Travail à faire:
(a) Recopiez l'extrait à l'identique, de « Attendu, selon l'ordonnance » jusqu'à « (ou) David Y... » inclus.
(b) Répondez aux questions suivantes d'après l'extrait.
(i) Dans quelle ville siège la cour d'appel dont le premier président a rendu l'ordonnance attaquée ?
(ii) À quelle date les juges des libertés et de la détention ont-ils donné leur autorisation ?
(iii) En vertu de quel article du livre des procédures fiscales la visite a-t-elle été autorisée ?

Extrait:
⁂
Sur le moyen pris en sa troisième branche :

Attendu, selon l'ordonnance attaquée rendue par le premier président d'une cour d'appel (Aix-en-Provence, 17 décembre 2009) et les pièces produites, que, le 12 décembre 2007, les juges des libertés et de la détention des tribunaux de grande instance de Draguignan et Grasse ont autorisé des agents de l'administration des impôts à effectuer, en vertu de l'article L. 16 B du livre des procédures fiscales, une visite et une saisie de documents dans les locaux et dépendances sis... à Saint-Raphaël et (ou)... et (ou)... à Saint-Raphaël, susceptibles d'être occupés par Kathleen et (ou) Catherine X... et (ou) David Y...
⁂
Données fournies:
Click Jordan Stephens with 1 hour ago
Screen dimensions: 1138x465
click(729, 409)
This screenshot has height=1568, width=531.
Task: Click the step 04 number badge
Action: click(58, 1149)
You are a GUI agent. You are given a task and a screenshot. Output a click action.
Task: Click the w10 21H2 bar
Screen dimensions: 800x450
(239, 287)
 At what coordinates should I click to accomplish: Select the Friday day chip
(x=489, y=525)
⁂
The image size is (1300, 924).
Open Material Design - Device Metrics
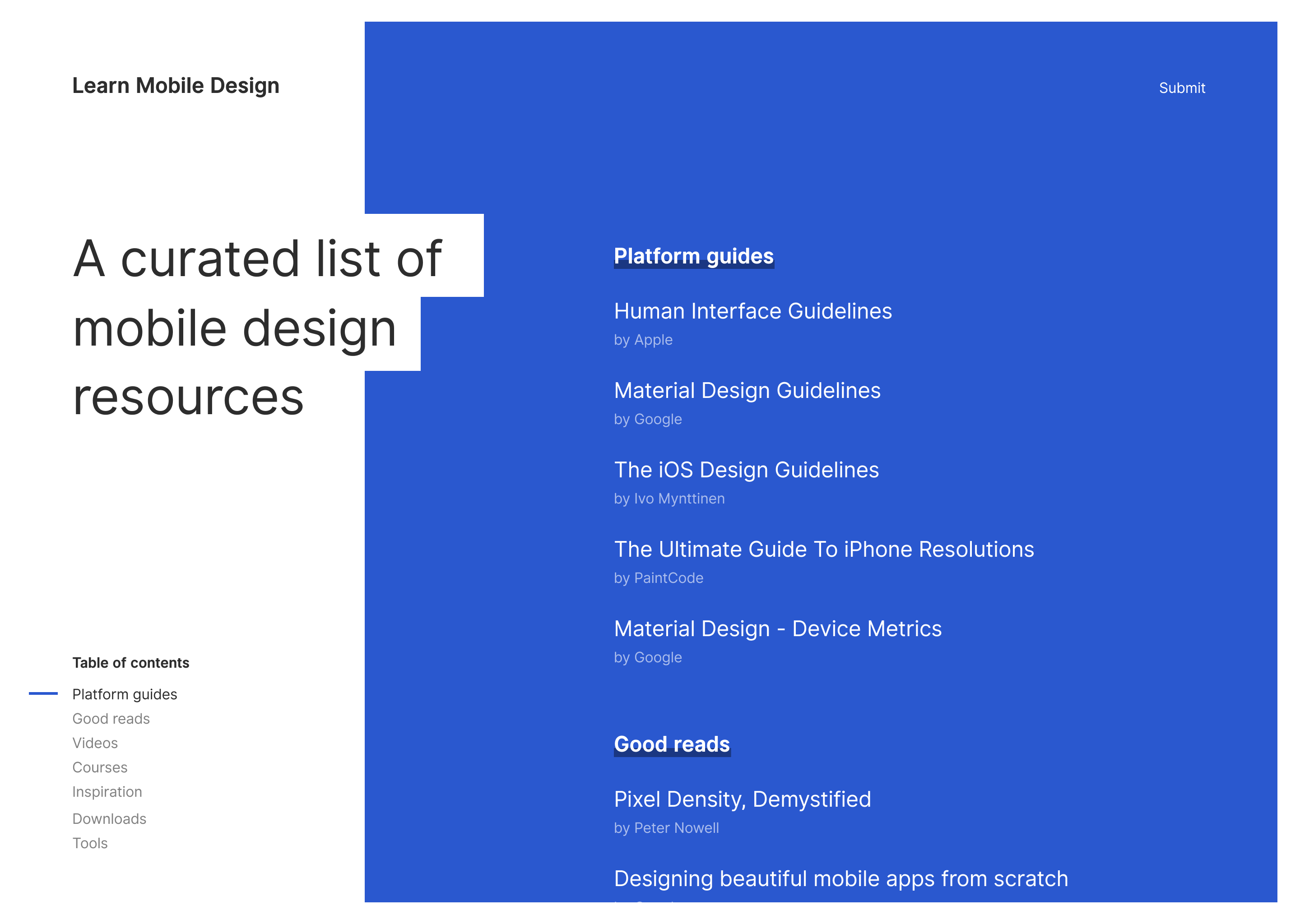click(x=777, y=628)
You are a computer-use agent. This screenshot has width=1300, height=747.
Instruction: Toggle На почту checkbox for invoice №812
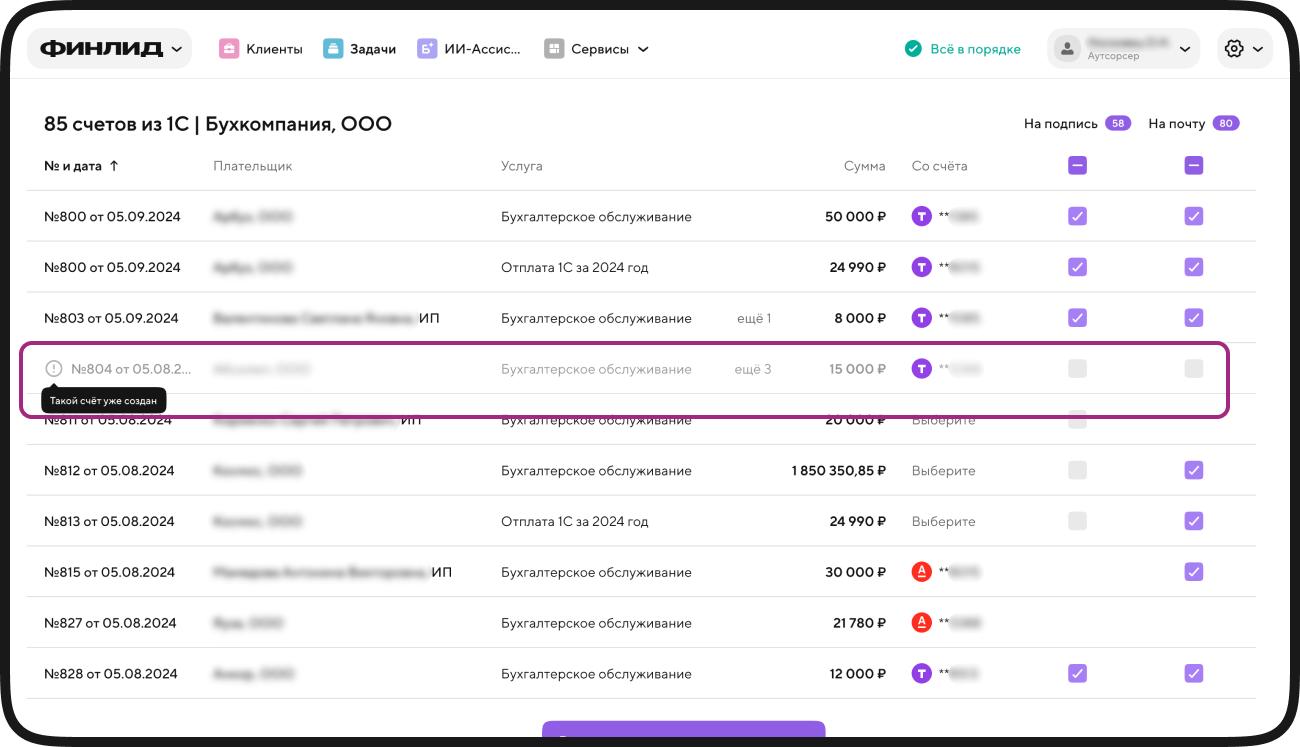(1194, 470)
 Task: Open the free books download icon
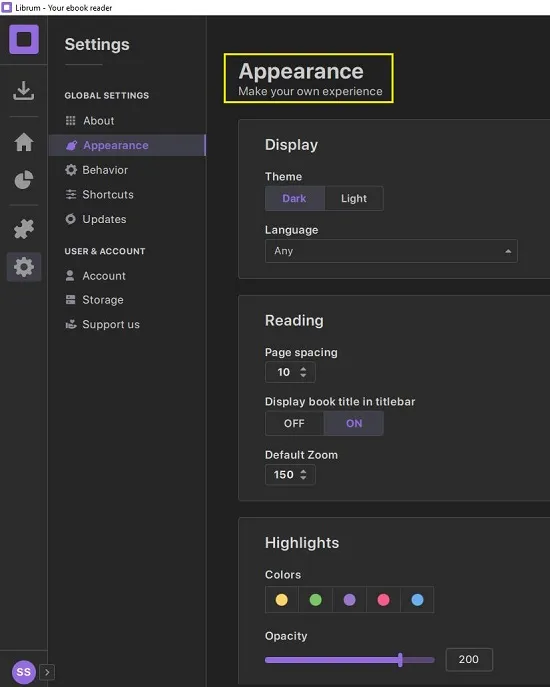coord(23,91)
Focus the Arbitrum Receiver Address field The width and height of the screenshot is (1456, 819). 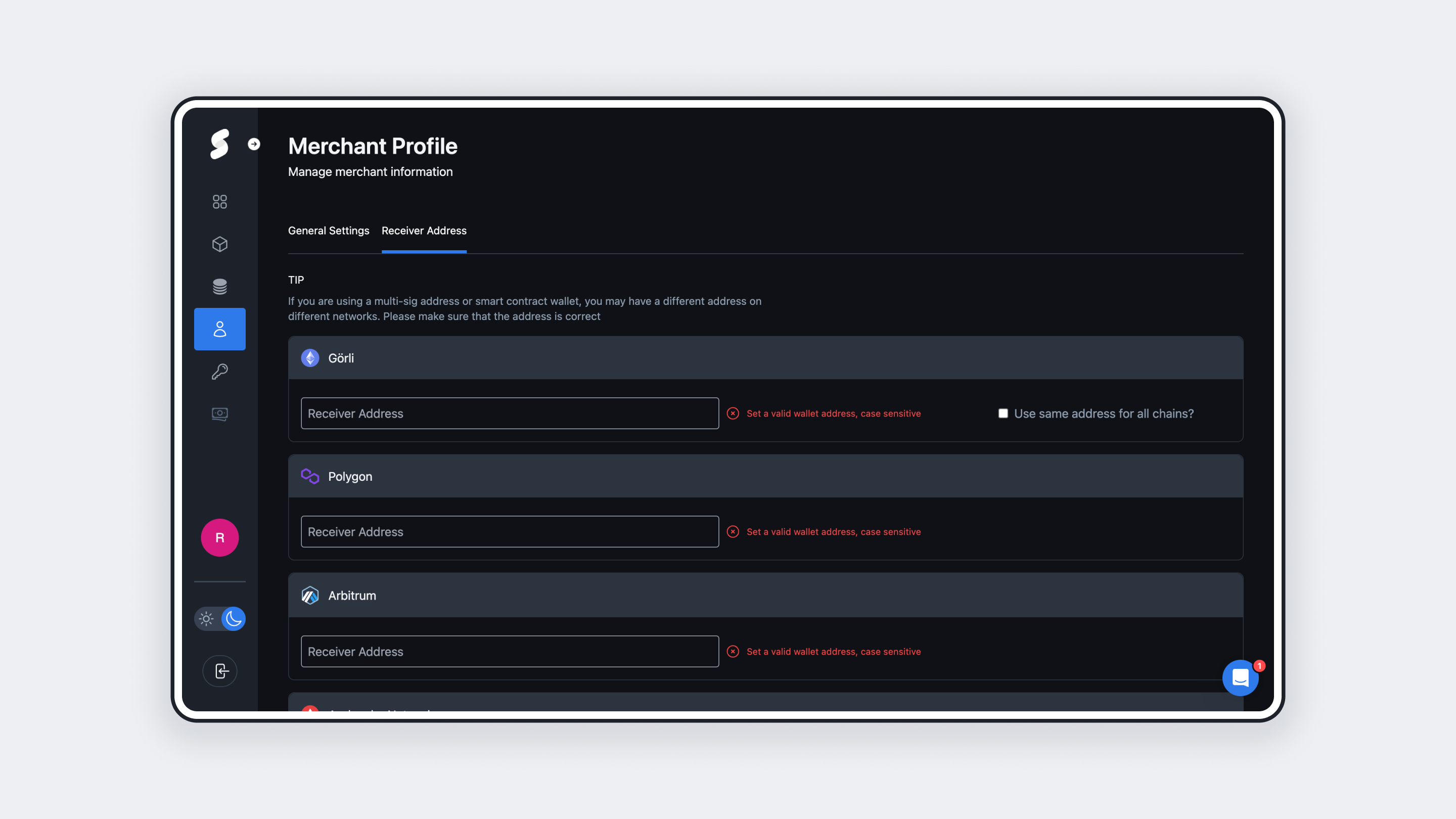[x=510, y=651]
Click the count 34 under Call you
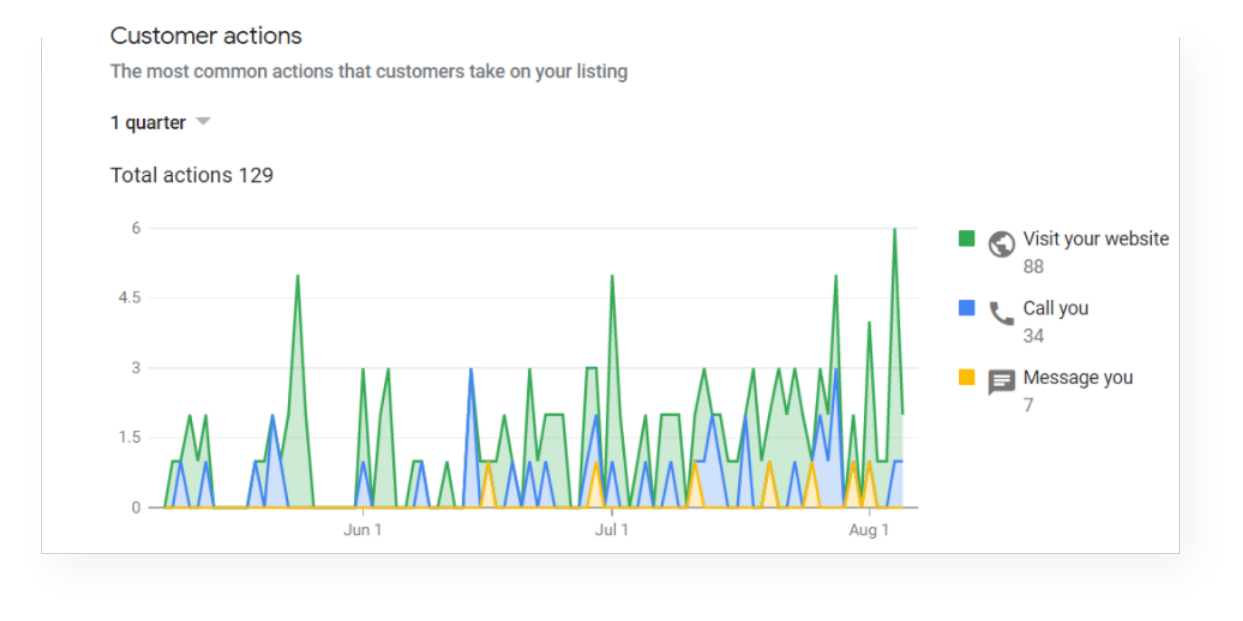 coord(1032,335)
⁂
Corrigé:
(a)
Attendu, selon l'ordonnance attaquée rendue par le premier président d'une cour d'appel (Aix-en-Provence, 17 décembre 2009) et les pièces produites, que, le 12 décembre 2007, les juges des libertés et de la détention des tribunaux de grande instance de Draguignan et Grasse ont autorisé des agents de l'administration des impôts à effectuer, en vertu de l'article L. 16 B du livre des procédures fiscales, une visite et une saisie de documents dans les locaux et dépendances sis... à Saint-Raphaël et (ou)... et (ou)... à Saint-Raphaël, susceptibles d'être occupés par Kathleen et (ou) Catherine X... et (ou) David Y...

(b)
(i) Aix-en-Provence
(ii) Le 12 décembre 2007
(iii) L'article L. 16 B